The Elephant is Not its Trunk: Stop fooling yourself about marketing - ahoyhere
http://slash7.com/2009/12/11/the-elephant-is-not-its-trunk/
======
potatolicious
Some salient and insightful points - but hard to reach because of all of the
shameless anti-geek stereotyping (coming from an alleged geek no less).

Protip: When trying to convince a bunch of programmers that you're right,
painting them with a broad, stereotypical brush is generally not helpful to
your cause, like:

 _"But only stupid people fall for marketing"_

 _"Please tattoo your name in binary on your forehead. It would make social
interaction ever so much more functional."_

 _"I failed Art class because my teacher took exception to me pointing out
that her grading formula was calculated incorrectly!"_

 _"Geeks tend to think that marketing is nothing but deception."_

... etc. I've met _very_ few people, computer geek or otherwise, who actually
think/talk like this.
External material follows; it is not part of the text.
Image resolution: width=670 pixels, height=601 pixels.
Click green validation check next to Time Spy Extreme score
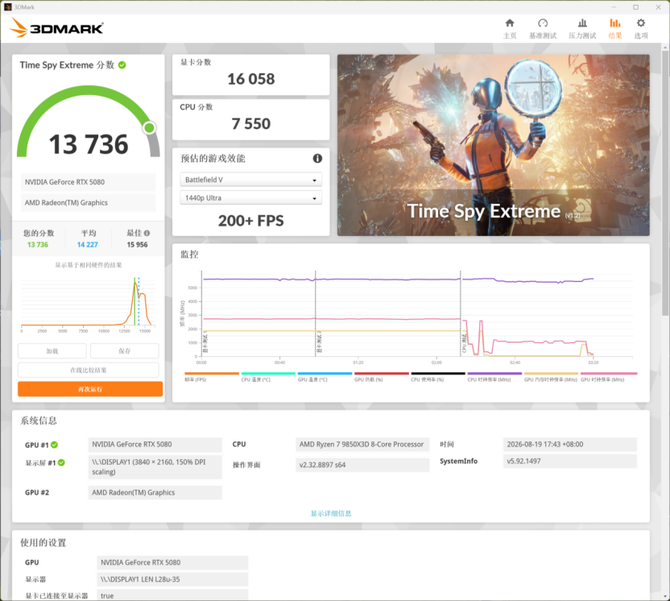coord(122,65)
By filling your article with caricatures and stereotypes
like these, you're simply reducing the ability for people to identify with it
(not to mention being insulting to the reader's intelligence).

There are some good insights in the article - but I do not think these points
are as mind-shattering to the average geek as the author seems to believe.
Marketing is not intrisically scummy and scammy? You don't say! Marketing need
not be deceptive? What a concept! Marketing can be honest about its products?
Woaaaaaah, duuude.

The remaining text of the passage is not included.